Scalise said she hopes the exhibit shows young women that a scientist is not only “an old white man in a lab coat” but that there are scientists who are women and women of color.
This included Dr. Gail Kelly, one of Johns Hopkins first black female undergraduates. Kelly attended Tuesday’s ceremony and was honored with cutting the ribbon of “The Women of Hopkins” exhibit.
Fleming spoke to the crowd of students and faculty about the importance of recognizing these women in a public space. She hopes that female students can find heroines in male-dominated fields and recognize that capability is not correlated with gender.
She recalled the barriers that the early female students of JHU had to face that could have prevented their success, adding that the first woman to receive her doctorate from Hopkins, Dr. Florence Bascom, was forced to sit behind a screen during her classes as to not disturb the male students.
“Heroines like the women of Hopkins expand their horizons and give them confidence to dream that they can and will someday be one of them,” Fleming said.
Female students in the crowd recognized the importance of women in science by nodding and quietly agreeing as they listened to Fleming encourage them to continue working hard and going after their dreams in the Science, Technology, Engineering and Mathematics (STEM) fields.
“It’s important that women understand that they have power and an extreme impact on the world,” said Jennifer Le Blanc, a public health graduate student. “Each [woman] represents courage and strength, and they each exemplify what we should all strive to be.”
Scalise said she hopes that with the success of the grand opening of “The Women of Hopkins,” the Diversity Leadership Council and AGEIS will be able to renew the exhibit next year with more funding from the university.
More funding will allow them to recognize more women, put up more portraits, invite the honored women back to Hopkins to speak at ceremonies and workshops, and permanently keep the exhibit at the university.

> Prompt 1: Reproduce the portion of the passage on the Women of Hopkins exhibit between "Scalise said she hopes the" and "correlated with gender.", inclusive.
> Prompt 2: According to the passage on the Women of Hopkins exhibit, what was Dr. Florence Bascom forced to do during her classes?

> Given data:
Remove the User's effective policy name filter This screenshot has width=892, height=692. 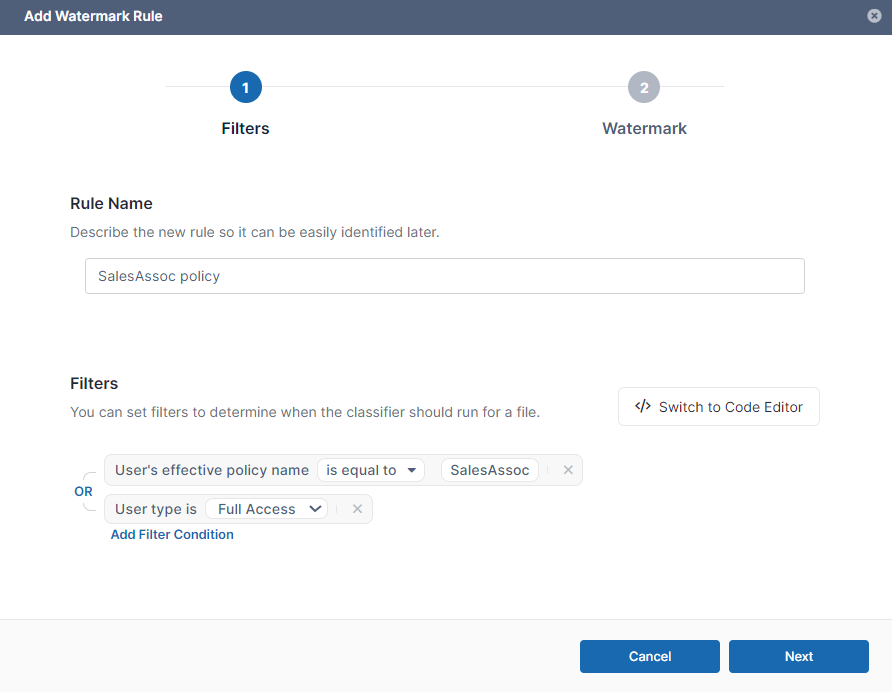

> Task result 1:
Scalise said she hopes the exhibit shows young women that a scientist is not only “an old white man in a lab coat” but that there are scientists who are women and women of color.
This included Dr. Gail Kelly, one of Johns Hopkins first black female undergraduates. Kelly attended Tuesday’s ceremony and was honored with cutting the ribbon of “The Women of Hopkins” exhibit.
Fleming spoke to the crowd of students and faculty about the importance of recognizing these women in a public space. She hopes that female students can find heroines in male-dominated fields and recognize that capability is not correlated with gender.

> Task result 2: She was forced to sit behind a screen so as not to disturb the male students.